Work to be completed
Present the rows below as a Markdown table with the columns Number and Content, running from the line with "You are a computer-use" through the end of the rows, both ends included. Number each line and skip blank lines and pictures.

Data for this exercise
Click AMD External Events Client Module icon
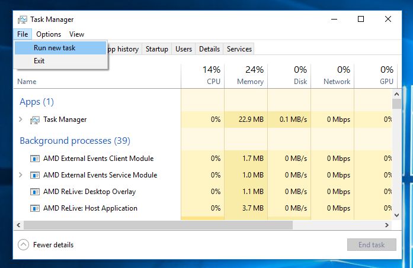Screen dimensions: 413x268 tap(34, 159)
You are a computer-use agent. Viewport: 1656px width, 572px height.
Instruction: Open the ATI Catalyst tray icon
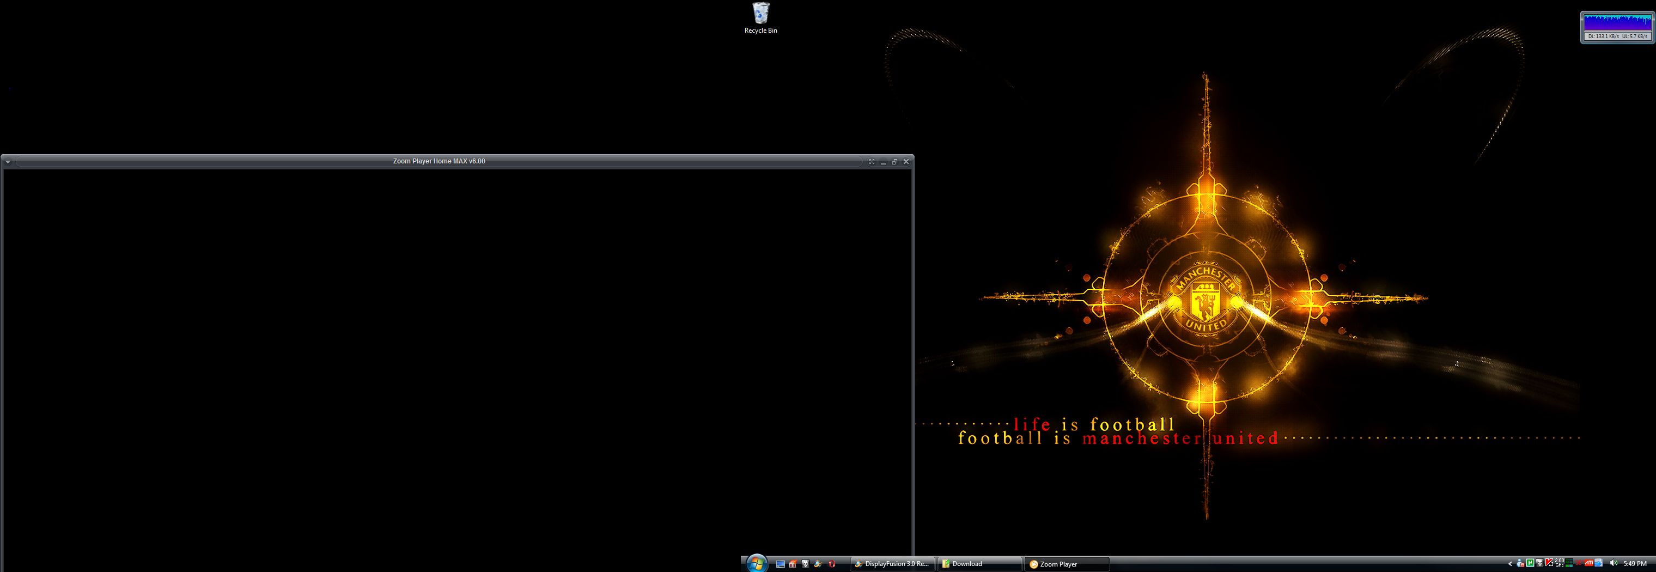click(1589, 564)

Answer to the problem
| Number | Content |
|---|---|
| 1 | You are a computer-use agent. Viewport: 1656px width, 572px height. |
| 2 | Instruction: Open the ATI Catalyst tray icon |
| 3 | click(1589, 564) |